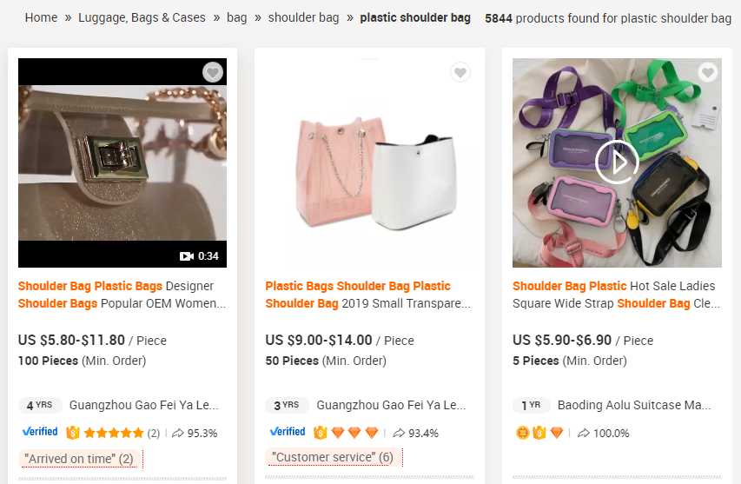Click the gold coin icon on Baoding supplier
The height and width of the screenshot is (484, 741).
(x=522, y=433)
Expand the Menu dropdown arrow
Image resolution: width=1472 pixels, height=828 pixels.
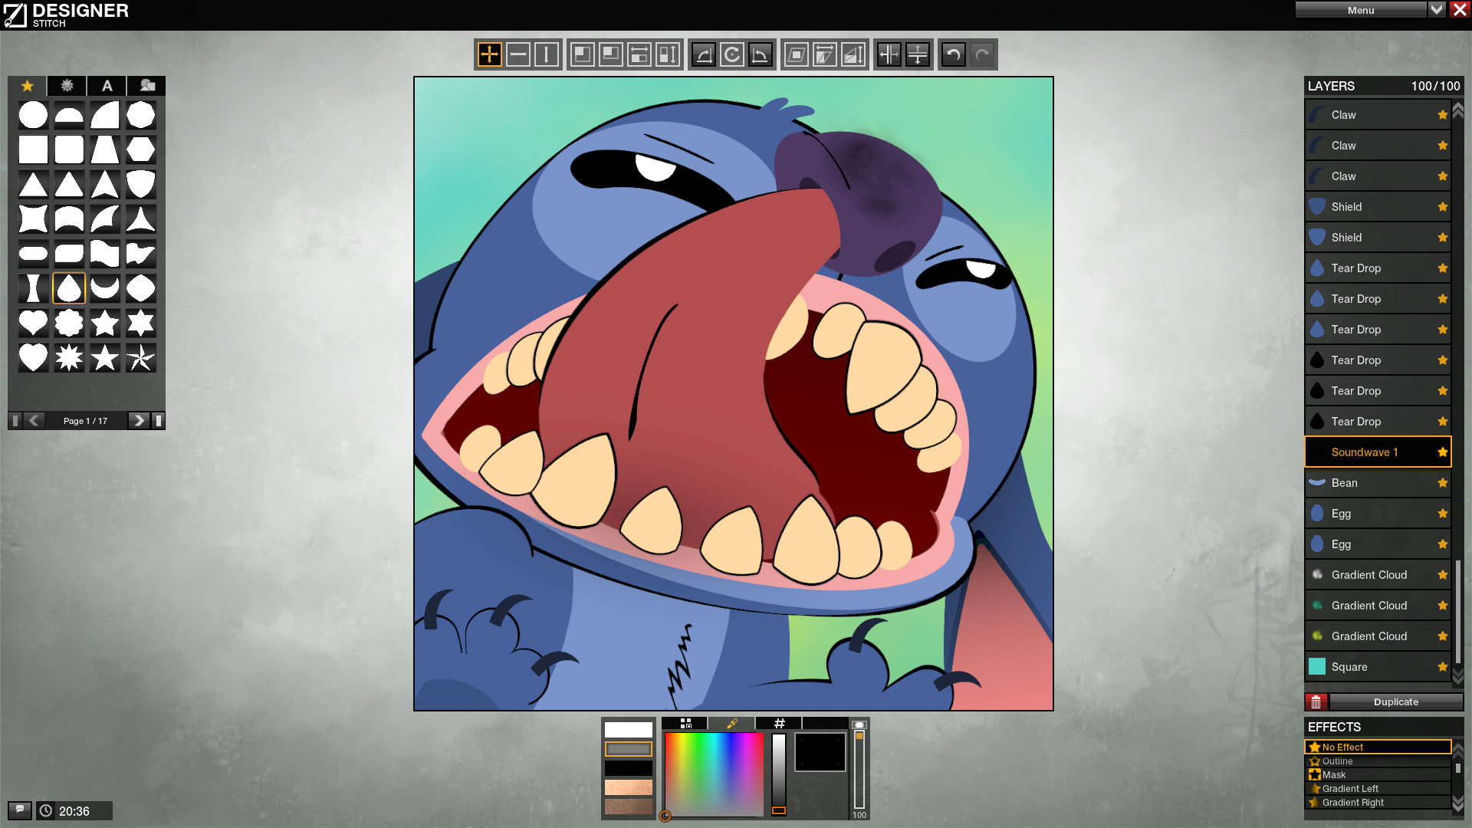1437,9
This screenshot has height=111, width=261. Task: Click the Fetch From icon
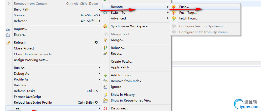(174, 18)
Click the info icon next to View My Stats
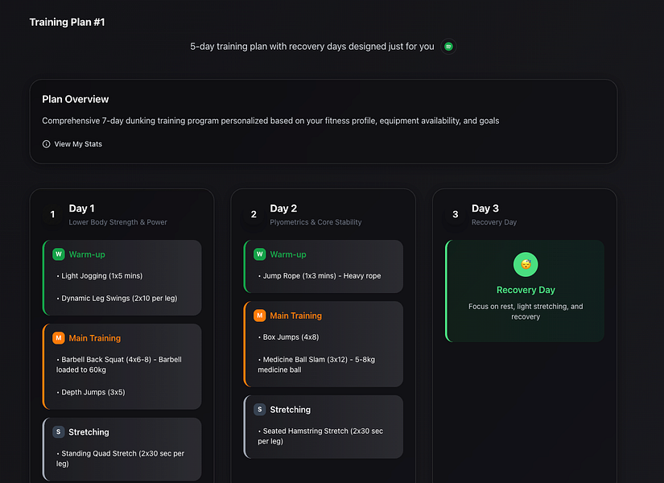This screenshot has width=664, height=483. [x=46, y=144]
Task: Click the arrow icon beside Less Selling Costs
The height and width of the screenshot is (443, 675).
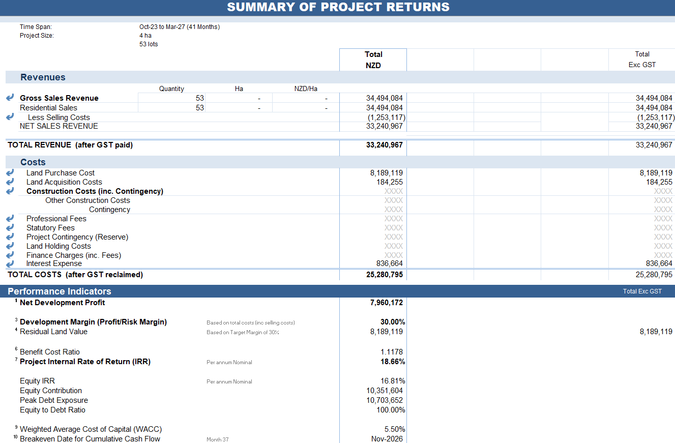Action: click(x=10, y=117)
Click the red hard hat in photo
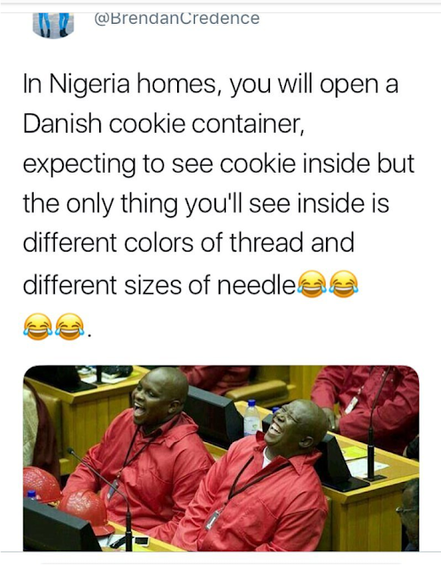This screenshot has width=441, height=567. coord(86,511)
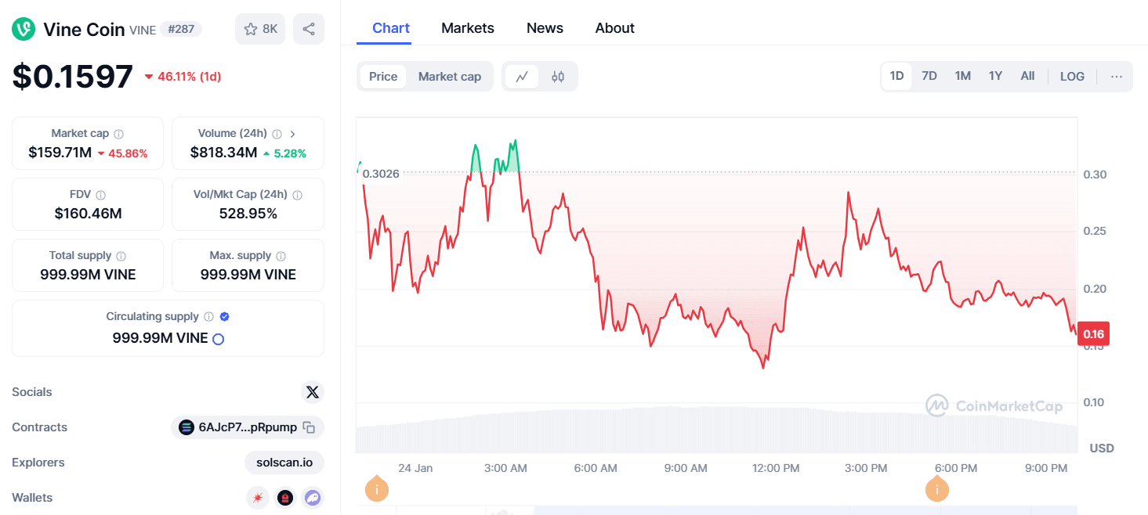This screenshot has width=1148, height=515.
Task: Enable LOG scale on the chart
Action: point(1072,77)
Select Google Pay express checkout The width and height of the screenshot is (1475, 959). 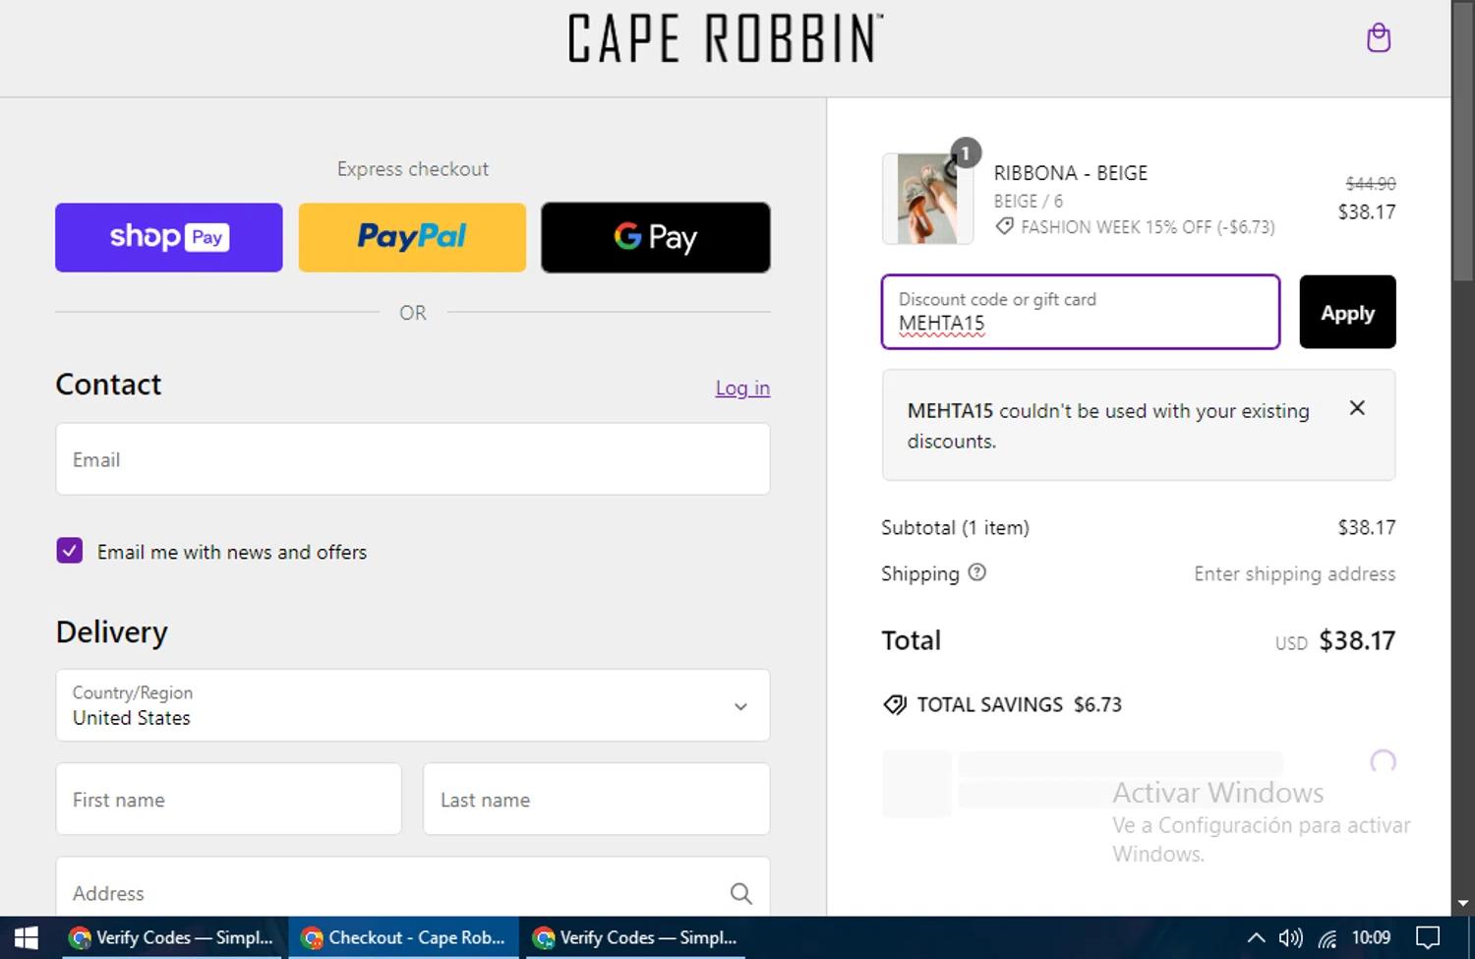coord(655,237)
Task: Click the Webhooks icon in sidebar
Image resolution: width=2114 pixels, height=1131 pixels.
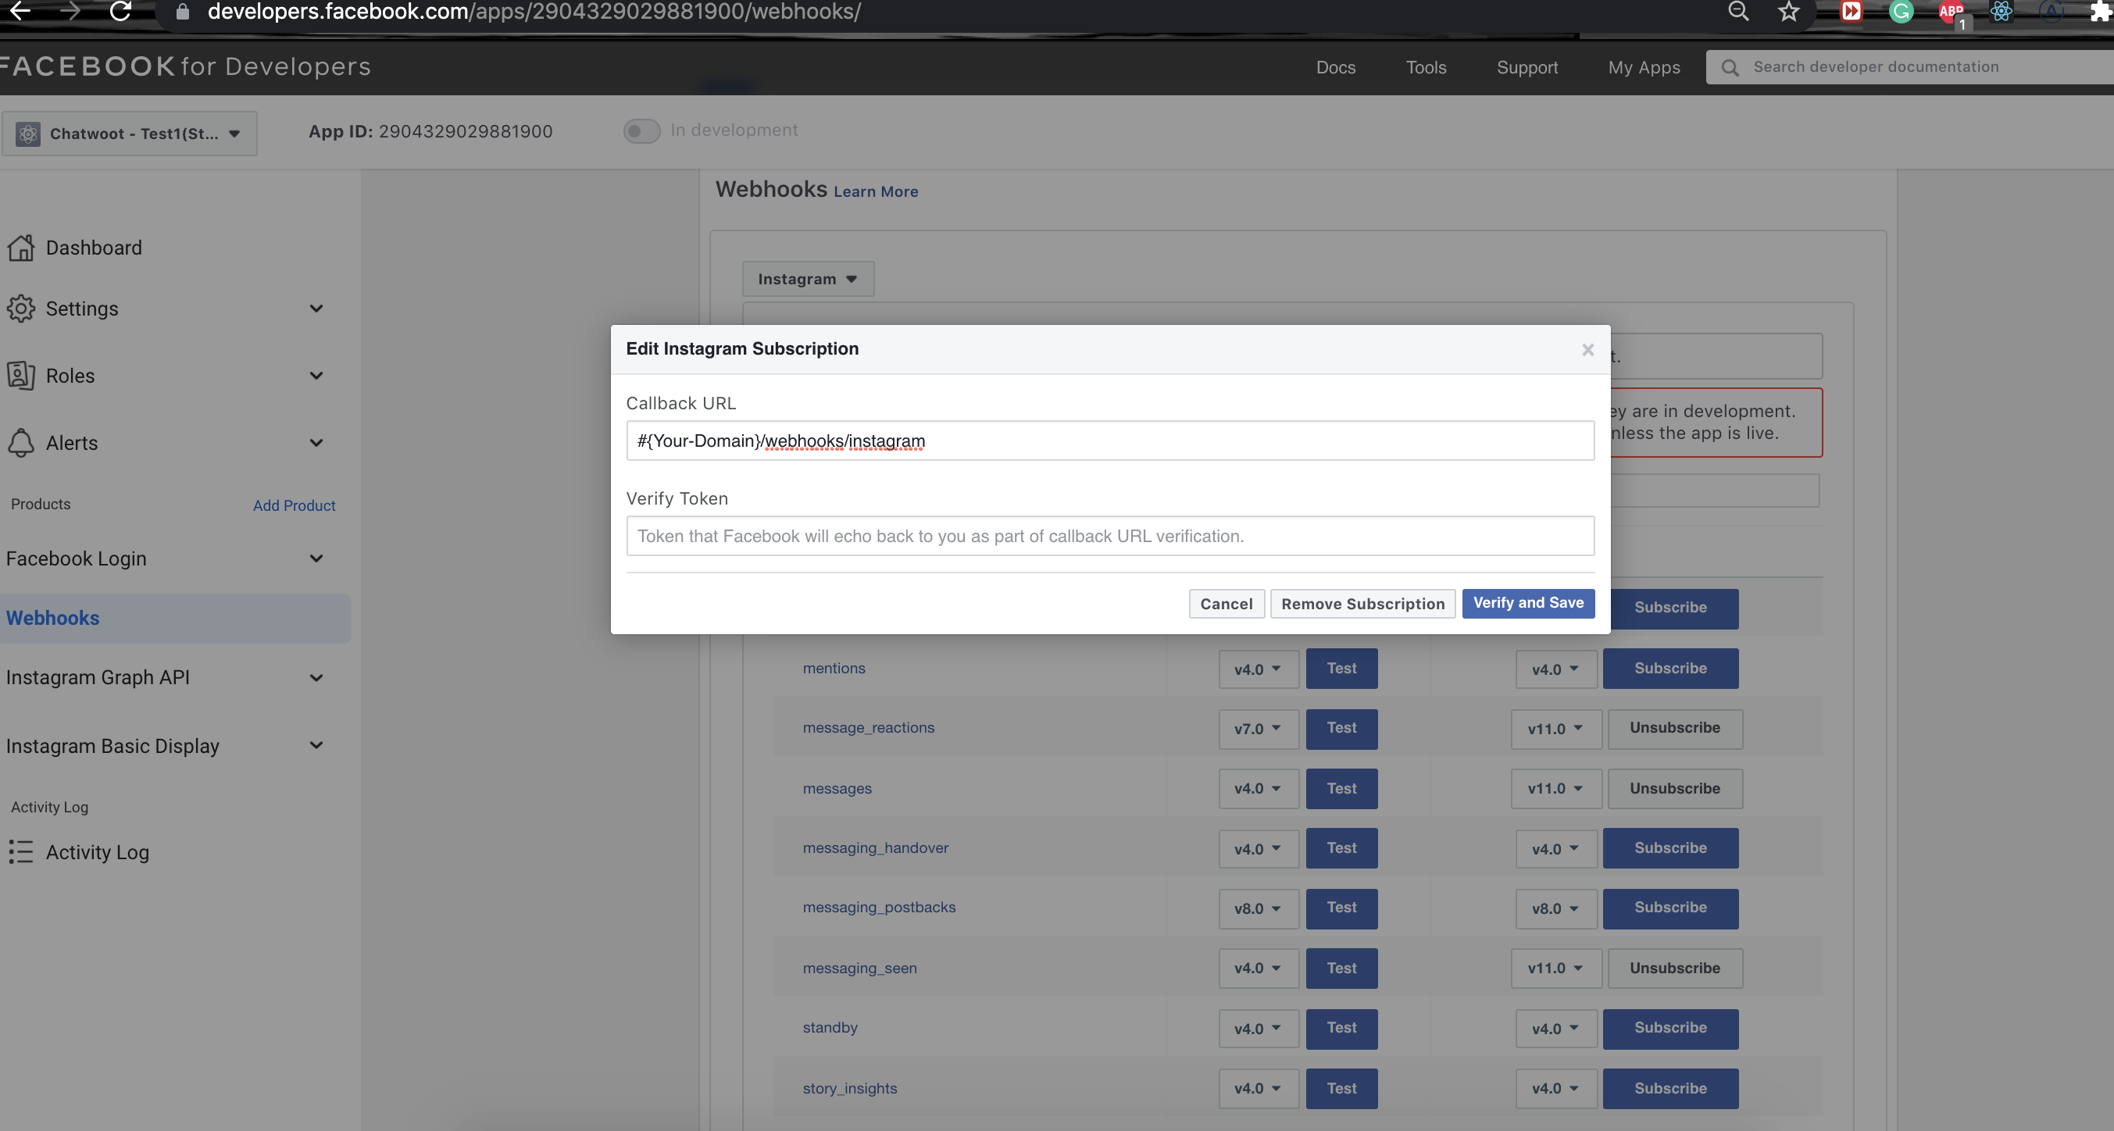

= = =

Exercise goal: Among the records, find every line with the word "arrow" and copy it.

Task response:
Expand the Menu dropdown arrow
Task: Click the arrow icon beside Less Selling Costs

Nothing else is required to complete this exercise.